Если бы она не знала его, если бы не думала, что связана с ним, что у нее есть кто-то в этом месте, то она бы умерла задолго до того, как у нее появился шанс сбежать.
— Ты меня бесишь.
За заявлением последовала легкая тень этих полосок на его лице.
Здесь был тигр, которого она знала. Теперь он мог называть себя Грэм, но это было существо, которое она знала и любила так долго.
Любила.
Она хотела ударить себя за эту мысль.
— Я тебя бешу? — Ее характер вспыхнул при самой мысли об этом. — Извини, большой мальчик, но я несколько лет назад прошла через гнев, когда практически разложила красную ковровую дорожку, чтобы привести тебя к себе, а ты обошел ее так, словно ее не было.
Что-то в его позе, в атмосфере, направленной на нее, заставило ее притормозить.
— О чем, черт возьми, ты говоришь? — спросил он, как будто искренне смущенный информацией.
Она подошла ближе, ее рука упала с бедра, ладонь сжалась в кулак.
— Два года назад, незадолго до того, как Диана Броен начала следить за тобой, Грэм, — прошипела она, — я связалась с учетной записью электронной почты, которую ты создал, еще до того, как мы покинули лаборатории. Я связалась с тобой и попросила прийти за мной, — у нее перехватило дыхание, воспоминание об этом письме пронзило ее. — Я сказала тебе, где меня найти, а ты не пришел.
Боже, как она нуждалась в нем.

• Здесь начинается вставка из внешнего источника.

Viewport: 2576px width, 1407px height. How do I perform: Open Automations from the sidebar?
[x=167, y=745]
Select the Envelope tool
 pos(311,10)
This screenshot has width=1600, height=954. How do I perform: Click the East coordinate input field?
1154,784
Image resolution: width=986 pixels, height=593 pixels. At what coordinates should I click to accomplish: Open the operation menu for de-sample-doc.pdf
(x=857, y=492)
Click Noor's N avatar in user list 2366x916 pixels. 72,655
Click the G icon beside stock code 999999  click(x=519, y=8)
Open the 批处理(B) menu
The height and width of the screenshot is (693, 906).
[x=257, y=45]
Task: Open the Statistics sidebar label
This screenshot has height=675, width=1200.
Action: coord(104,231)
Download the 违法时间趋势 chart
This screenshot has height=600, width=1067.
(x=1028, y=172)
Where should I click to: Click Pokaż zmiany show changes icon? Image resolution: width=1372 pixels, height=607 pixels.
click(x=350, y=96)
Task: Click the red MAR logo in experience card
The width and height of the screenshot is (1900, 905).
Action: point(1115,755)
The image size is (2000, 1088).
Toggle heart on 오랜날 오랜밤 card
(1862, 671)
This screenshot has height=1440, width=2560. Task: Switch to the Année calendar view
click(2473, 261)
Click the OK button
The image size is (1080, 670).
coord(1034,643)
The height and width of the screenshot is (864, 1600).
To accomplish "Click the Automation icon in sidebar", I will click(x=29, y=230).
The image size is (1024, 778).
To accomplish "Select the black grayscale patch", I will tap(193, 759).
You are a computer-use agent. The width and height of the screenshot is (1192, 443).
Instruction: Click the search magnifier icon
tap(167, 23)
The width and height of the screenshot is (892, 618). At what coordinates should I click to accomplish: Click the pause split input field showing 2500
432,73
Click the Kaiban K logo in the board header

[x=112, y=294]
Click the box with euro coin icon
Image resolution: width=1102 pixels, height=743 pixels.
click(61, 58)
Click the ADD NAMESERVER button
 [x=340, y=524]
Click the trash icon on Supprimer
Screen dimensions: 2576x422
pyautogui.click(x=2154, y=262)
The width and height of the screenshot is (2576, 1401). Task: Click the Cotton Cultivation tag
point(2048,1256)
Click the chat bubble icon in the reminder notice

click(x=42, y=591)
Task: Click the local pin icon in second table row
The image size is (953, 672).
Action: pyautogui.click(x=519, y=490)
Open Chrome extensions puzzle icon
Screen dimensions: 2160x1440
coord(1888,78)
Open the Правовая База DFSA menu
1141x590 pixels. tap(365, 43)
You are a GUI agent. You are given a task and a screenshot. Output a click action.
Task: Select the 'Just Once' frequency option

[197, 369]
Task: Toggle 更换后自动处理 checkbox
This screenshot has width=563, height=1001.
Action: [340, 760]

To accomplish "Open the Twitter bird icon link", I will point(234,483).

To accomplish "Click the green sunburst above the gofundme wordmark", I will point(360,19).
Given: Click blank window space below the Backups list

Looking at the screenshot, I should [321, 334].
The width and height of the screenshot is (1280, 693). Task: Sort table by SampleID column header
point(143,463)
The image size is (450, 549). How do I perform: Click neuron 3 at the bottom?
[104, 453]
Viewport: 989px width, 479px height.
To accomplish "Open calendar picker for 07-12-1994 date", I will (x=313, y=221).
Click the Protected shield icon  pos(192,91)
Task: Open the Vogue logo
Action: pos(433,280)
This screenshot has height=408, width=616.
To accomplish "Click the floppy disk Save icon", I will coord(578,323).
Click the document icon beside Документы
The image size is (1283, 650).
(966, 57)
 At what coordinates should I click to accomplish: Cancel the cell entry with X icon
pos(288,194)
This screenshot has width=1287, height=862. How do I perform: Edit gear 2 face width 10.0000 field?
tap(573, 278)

Она нуждалась в нем так отчаянно, что была готова столкнуться с яростью, которую он испытывал к ней, увидеть его хотя бы на мгновение.
— Я был здесь, — разочарование, которое проявлялось в его голосе, было бы забавным, если бы в то же время не было так больно. — Я был здесь, Кэт, присматривал за тобой еще до того гребаного письма.
— Возможно, ты был здесь, но ты не пришел ко мне. — Она с силой прижала кулак между грудями, эмоции, которые раздирали ее, затопили ее. — Ты не пришел ко мне, Грэм. Ты не позволил мне увидеть тебя. Ты не обнял меня… — Она отвернулась от него, предательство, которое она тогда чувствовала, было почти таким же ужасным, как то, что она чувствовала, когда ей было двенадцать. — Ты создал меня, чтобы тосковать по тебе, любить тебя…
— Черта с два! Если бы у меня было такое знание, я бы создал тебя, чтобы, черт возьми, ты повиновалась мне, — яростно отреагировал он. — Я создал бы этот код, прежде чем создал что-либо еще.
Горький смех, который ускользнул от нее, мог удивить ее, если бы Кэт не была так взбешена.
— Возможно, ты просто просчитался.
Его голова дернулась с таким выражением превосходства, что она изумленно закатила глаза.
— Я не просчитался. — Само высокомерие в этом заявлении было свидетельством силы и уверенности, которые только усилились в нем за эти годы.